Ruth Kelly: No estimate of these costs has been made, and it would not be a simple task to carry out such an assessment. It is a commercial decision for each UK business to determine whether or not it wishes to accept the euro or, indeed, any foreign currency.
Simon Hughes: To ask the Parliamentary Secretary, Lord Chancellor's Department how many family visitor appeals the Immigration Appellate Authority plans to deal with (a) at an oral hearing and (b) on the papers only in the financial years (i) 200102 and (ii) 200203. 
Simon Hughes: To ask the Parliamentary Secretary, Lord Chancellor's Department how many (a) oral and (b) paper-only family visitor appeals have been received by the Immigration Appellate Authority since 2 October 2000 in which (i) the Immigration Advisory Service and (ii) a Citizens Advice Bureau has been identified as representing the applicant. 
Ms Rosie Winterton: The Immigration Appellate Authority has identified 145 cases received between 2 October 2000 and 30 June 2001 in which the Immigration Advisory Service represented the appellant at the adjudicator tier. Of this number, 124 were for an oral hearing and 21 for paper alone.
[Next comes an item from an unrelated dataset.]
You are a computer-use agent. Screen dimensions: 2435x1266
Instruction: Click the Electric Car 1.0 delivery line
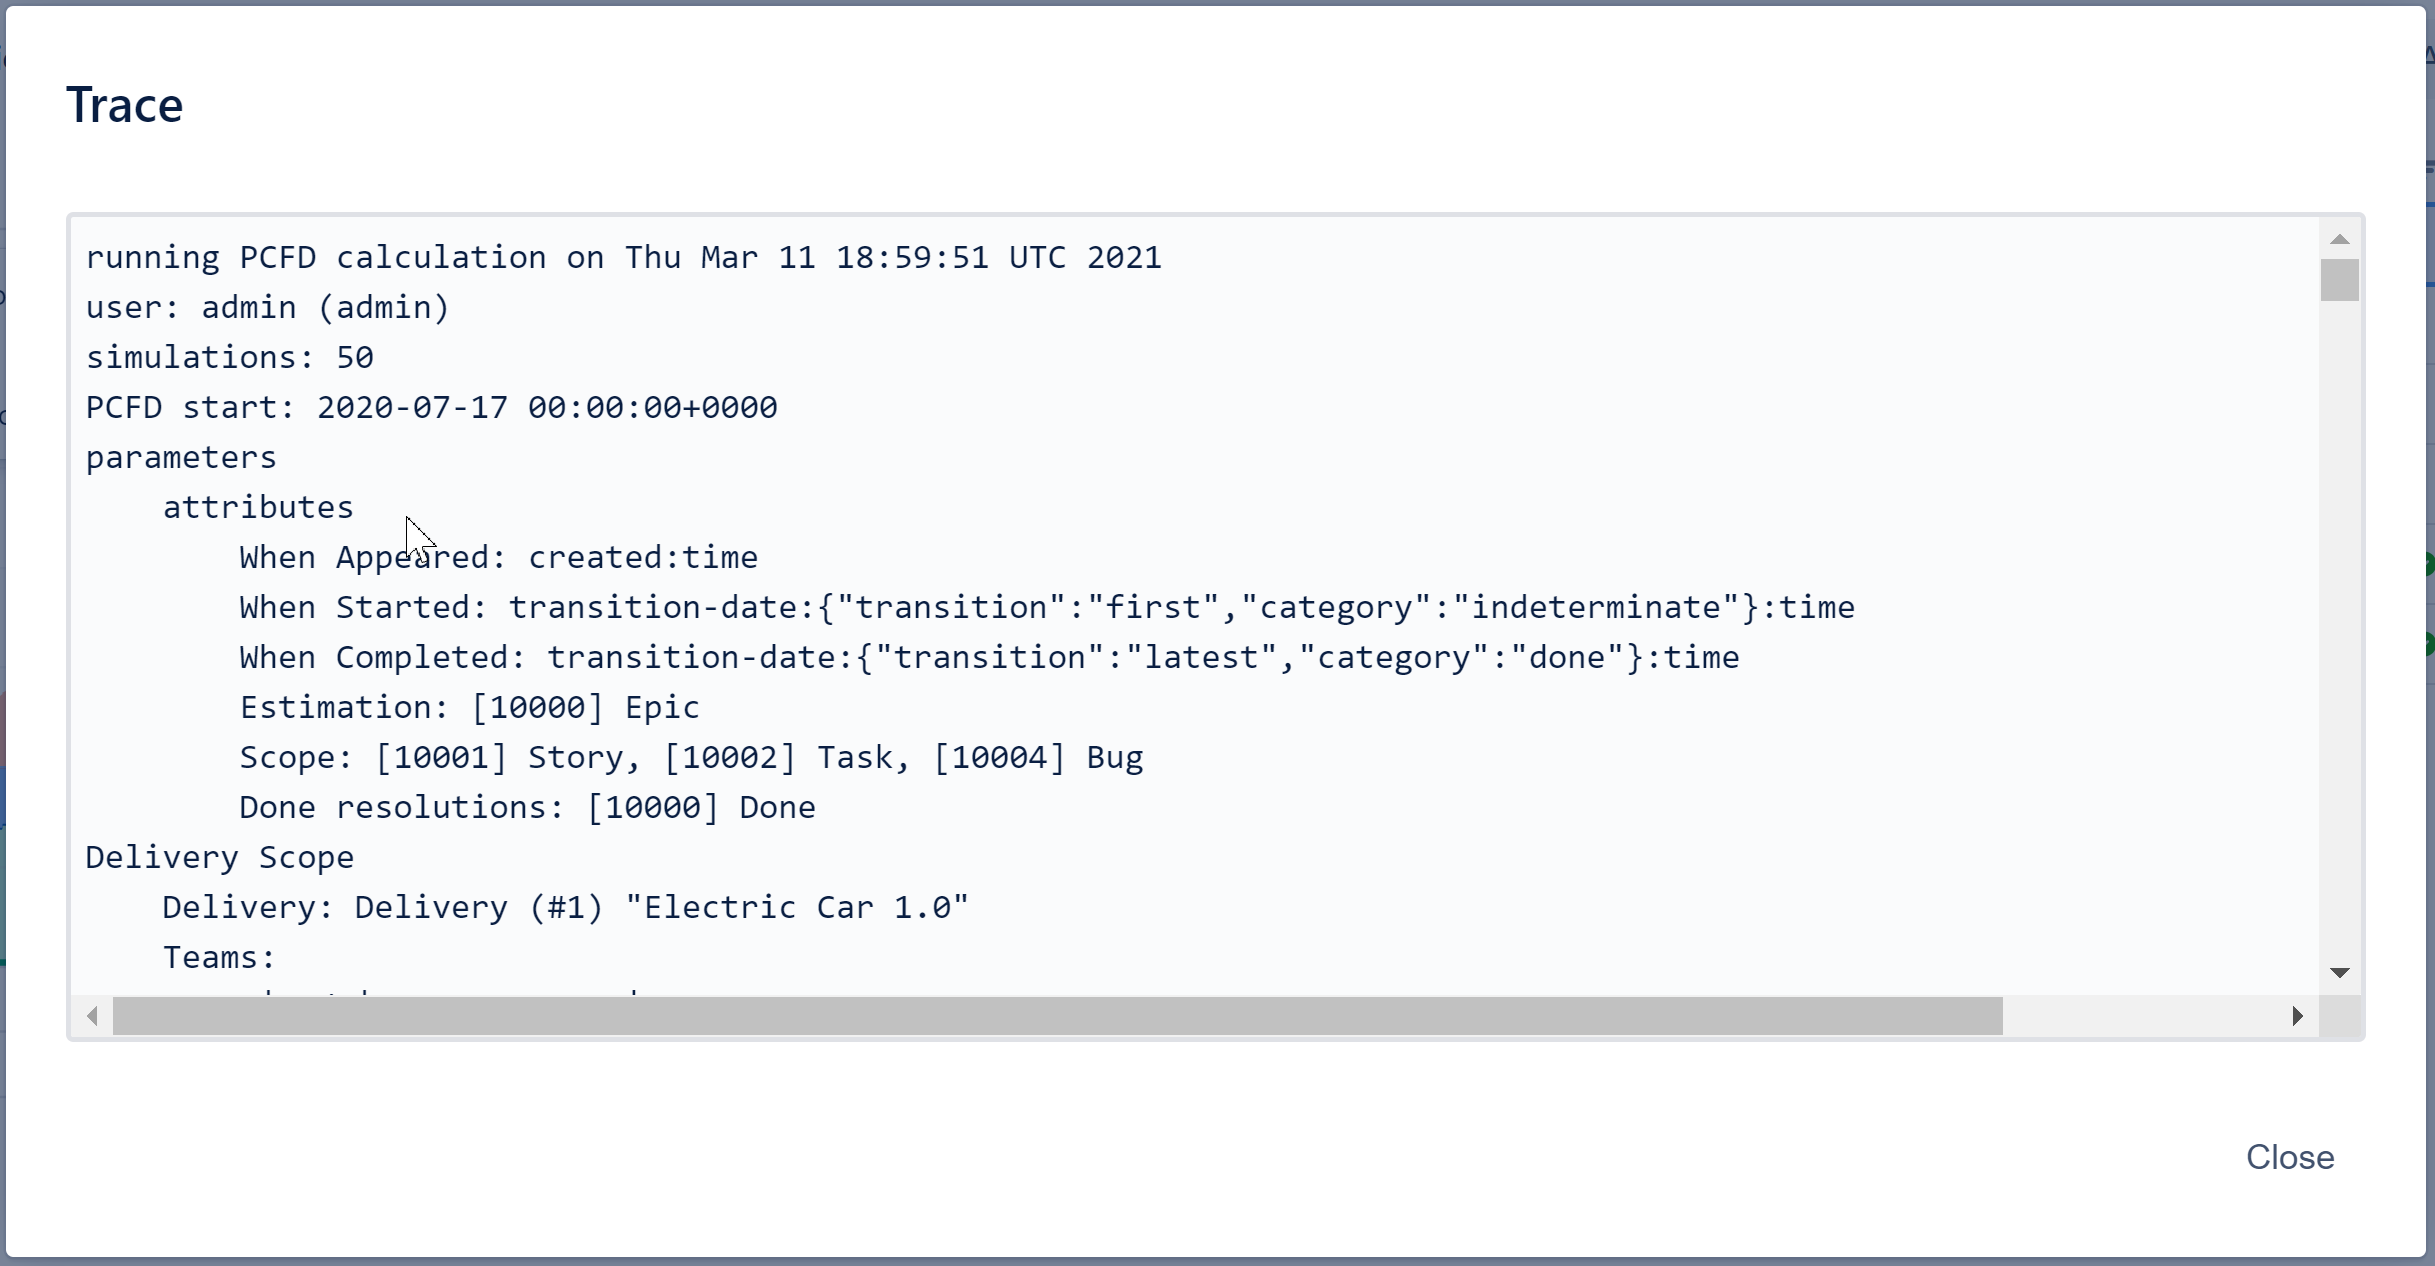click(563, 907)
Simon Hughes: To ask the Parliamentary Secretary, Lord Chancellor's Department how many (a) oral and (b) paper-only family visitor appeals have been received by the Immigration Appellate Authority since 2 October 2000 in which (i) a solicitor or barrister and (ii) nobody has been identified as representing the applicant. 
Ms Rosie Winterton: All 1,807 family visitor cases received by the Immigration Appellate Authority record that the appellant has been represented. Of this number, 820 of cases were for oral hearing and 987 for determination on the papers alone. It is not possible to provide a breakdown between solicitor or barrister representation without incurring disproportionate cost.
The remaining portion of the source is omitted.